首相としてのチェルノムイルジンは、前任者のガイダルには批判的だったが、彼はガイダルの政策をほぼ引き継いだ[7]

アメリカアル・ゴア副大統領とともに、ゴア・チェルノムイルジン委員会英語版の共同議長を務めた。この委員会は隔年で開かれ、米ロ協力について話し合ったが、具体的な成果はほとんど得られなかった。1993年9月、チェルノムイルジンとゴアは、両国が新しい宇宙ステーションを建設する計画を発表し、それが最終的に国際宇宙ステーション設立に繋がったとなった[8]。

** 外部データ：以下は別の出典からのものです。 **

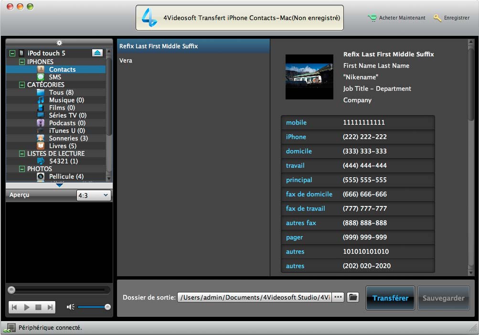
Task: Open the 4:3 aspect ratio dropdown
Action: tap(94, 195)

また、彼らは新しい宇宙ステーションの打ち上げに先立ち、アメリカがロシアとの共同のシャトル・ミール計画を進めることに合意した[9]

1995年5月には、大統領与党として設立された選挙ブロック「我が家ロシア」を創設し、評議会議長に就任した。自身も同年12月の下院国家会議選挙で、「我が家ロシア」で比例区から当選したが、「我が家ロシア」そのものは得票率において、ロシア自由民主党ロシア連邦共産党に次ぐ第3党に留まった(議席数65)。しかし1996年ロシア連邦大統領選挙でのエリツィン大統領の再選には多大な貢献を行い、8月10日に首相に再任される。

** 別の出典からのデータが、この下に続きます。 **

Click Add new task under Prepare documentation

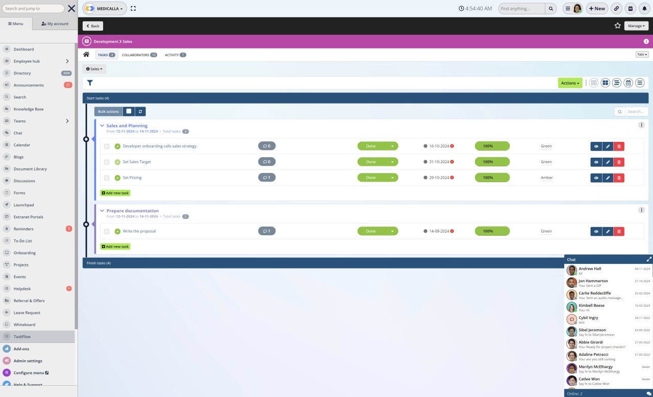pyautogui.click(x=115, y=246)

1995年6月18日、シャミル・バサエフ率いるテロリストブデンノフスクロシア語版で1500人以上を人質を取った。チェルノムイルジンはバサエフと交渉をおこない、人質と引き換えに、ロシア政府はチェチェンでの軍事行動を停止し、一連の交渉を開始することに同意した[10]。1996年4月1日に大統領令により「チェチェン紛争解決国家委員会」が設置され、さらにチェルノムイルジンは同委員会議長に任命され、第一次チェチェン紛争の収拾に尽力した。さらに1996年11月5日から11月6日にかけてエリツィンが心臓手術を受けている間に臨時大統領を23時間務めた[11][12]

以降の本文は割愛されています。